Quel est le point de départ de Mme Zhor Sebti ?

Je suis née à Fès, en 1928, au milieu d’une famille bourgeoise. A l’âge de 8 ans, nous avons quitté la médina pour Fès ville nouvelle. Mon père, Hajj Omar, nourrissait l’ambition de me voir étudier. C’est en allant voir le directeur de l’instruction publique à Rabat que j’ai pu m’inscrire à la première école pour filles de notables. A cet instant, j’intégrais l’école où j’appris le crochet, le tricot et l’arabe. A mon arrivée, j’attisais la curiosité de mes camarades, l’enseignement jusque là n’était réservé qu’aux garçons, j’étais la première fille inscrite à l’école. Source de réflexion sans cesse renouvelée, l’enseignement sollicitait tout mon intérêt. Devant le regard curieux de la petite fille que j’étais, le directeur et son épouse s’étonnaient et mettaient à ma disposition tout leur savoir. A l’âge de 12 ans, j’obtenais mon certificat d’études et occupais dès lors les bancs de l’école française. J’ai pris goût à la littérature, une passion qui ne m’a jamais quittée et qui a très tôt éveillé en moi le rôle structurant de l’éducation dans l’émancipation de la femme.

 

Quel a été votre rapport à l’éducation ?

J’ai été élevée par deux pères. Mon oncle, n’ayant pas eu d’enfants, était une figure structurante pour moi. Lui et mon père avaient investi les hautes sphères de la politique, profondément sensibles à la cause nationaliste. Mes pères étaient des voyageurs, qui, de retour en eux mêmes, déployaient les routes du savoir qu’ils avaient pu acquérir en privilégiant l’éducation de leurs filles. Ils ont voulu faire évoluer leurs femmes et leurs filles par l’enseignement, une préoccupation prioritaire, affirmant par là même leur choix de société. Ainsi, je faisais partie d’un noyau de petites filles qui ont pu, grâce à des pères évolués, fréquenter l’école française. Leurs positions, sans aucun doute avant-gardistes pour l’époque, différaient de celles des femmes de la famille, convaincues de l’indéfectible permanence du statut ancestral de la femme, mise à l’écart de la vie sociale et condamnée à la sphère domestique de fait. Ma grand-mère, mes tantes et ma mère m’ont refusé l’accès à l’école mixte. Ma sœur, pourtant déjà mariée et de 8 ans mon ainée, s’est aussi vu refuser l’accès au lycée. Il s’agit en réalité d’une problématique globale d’ordre sociétal qui a, plus tard, mené à la régression tragique de la condition féminine.

 

Quelles ont été vos influences ?

Mon père était commerçant et parcourait les grandes routes commerciales, à la découverte du monde. C’est au Japon, en 1938, qu’il fit la connaissance de celui que l’on me désignera comme époux, mon cousin germain. Envoyé au pays du Levant afin d’assurer la gestion des importations de tissus de l’entreprise familiale, il y resta 7 ans. C’est ainsi que je me retrouvais fiancée, à l’âge de 10 ans. Les alliances familiales étaient d’abord l’affaire des aînés. Une décision soutenue par mon oncle, décidé à me garder près de lui. C’est par lui que j’apprenais que je me mariais. Naturellement, leur parole n’était pas à contester, c’est ainsi que 6 ans plus tard, je donnais naissance à mon premier enfant. Bien que je sois née 10 ans trop tôt, j’ai pu évoluer aux côtés d’un homme admirable qui voulait ce qu’il y avait de meilleur pour moi.

 

Quel a été l’élément déclencheur de votre prise de conscience par rapport au devoir d’autonomisation de la femme ?

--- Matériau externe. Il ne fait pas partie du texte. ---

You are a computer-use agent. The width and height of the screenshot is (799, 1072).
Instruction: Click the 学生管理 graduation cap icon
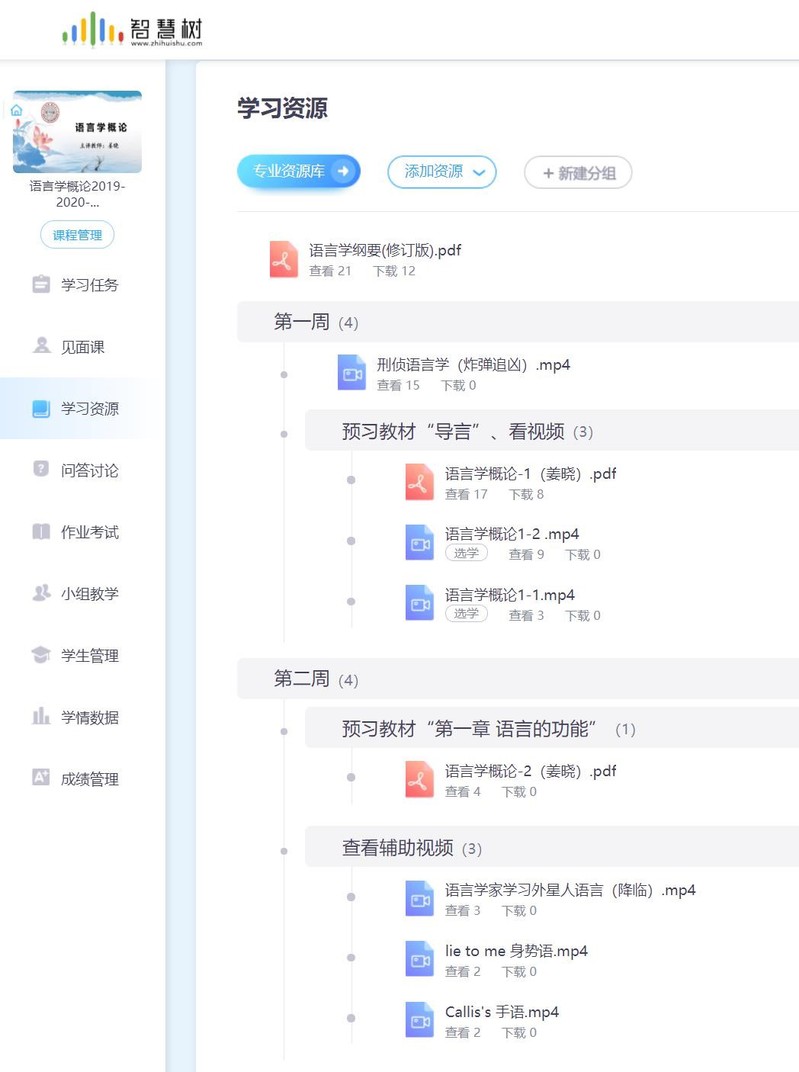point(41,655)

Quelques mois après la naissance de mon premier fils, je partais à la découverte de l’Europe, en compagnie de mon époux. Je le suivais dans ses affaires, nous empruntions la route des commerçants de tissu. Nous sommes allés à Lyon, en Allemagne et en Autriche. C’est en 1946 que je prenais connaissance, à Lyon, d’une condition féminine nouvelle : la femme était en effet représentée dans l’ensemble des secteurs d’activité. Dans les milieux de la coiffure, du commerce, des affaires ou encore dans le milieu médical, bref, la femme active incarnait un élément clé de la société. De là, j’étais à même de saisir l’ensemble des perspectives qui s’offraient à la femme indépendante. A mon retour, je ne pus m’empêcher d’envisager ce modèle là pour les femmes marocaines. En même temps, je rencontrais Lalla Aïcha, fille aînée de son altesse feu le roi Mohammed V, profondément impliqué dans la cause féminine. Insistant sur le rôle fondamental de l’instruction, il avait donné à ses filles une éducation exemplaire.

 

Quelle position par rapport à l’identité de la femme marocaine ?

Nous sommes allées en plein centre de la médina, nous adaptions nos tenues en fonction. Les filles dont les pères étaient nationalistes étaient invitées chez Lalla Aïcha. Nous étions conviées à écouter le discours de la princesse, le même que celui formulé à Tanger, le 11 Avril 1947. A tout juste 16 ans, elle prononça un discours qui assit la fin des inégalités persistantes, soutenue par un alem, le fqeh Alaoui, partisan d’un islam éclairé et représentant de l’autorité religieuse. C’est d’ailleurs lui qui se chargea d’écrire l’allocution de la princesse, insistant sur le fait que l’islam encourage l’égalité. Une voix jeune et ardente s’élevait, clamant la nécessité d’instruire la femme, dans un élan d’éveil des consciences. La princesse asseyait la légitimité de son combat pour les droits des femmes. Elle avait quitté l’habit traditionnel pour un tailleur Lanvin, coiffée d’un léger foulard, libérée de son voile. Elevée au rang d’icône, Lalla Aïcha portait l’étendard de la femme marocaine dans l’arène politique. Elle obtint ainsi des concessions dans sa conquête des droits de la femme. A la fin de son discours, les femmes ont toutes, une à une, enlevé leur voile. C’était une période exaltante, nous appartenions à une communauté actante prise dans un mouvement synchrone. Suite à cela, le parti prit la décision d’envoyer un groupe de jeunes filles à Rabat afin d’engager un entretien avec le directeur de l’instruction publique, l’actuel ministère de l’éducation. Décidées à faire ouvrir un secondaire pour filles, nous nous sommes rendues au bureau du vizir de l’instruction publique. Assis dans une cabine où pouvait à peine tenir une personne, il nous accueillait avec un regard étonné : il n’avait pas l’habitude de traiter des questions de ce genre. Par la suite, nous nous sommes rendues au palais à la rencontre des princesses. C’est au même moment qu’arriva Mohammed V, il prit un temps d’arrêt pour s’exprimer sur l’importance fondamentale de l’instruction pour les femmes et la nécessité de reconnaître leur rôle dans la société. L’année suivante, en 1948, pour la rentrée, il y’avait un collège pour jeunes filles à Fès.

 

Par quoi s’est manifesté votre engagement politique ?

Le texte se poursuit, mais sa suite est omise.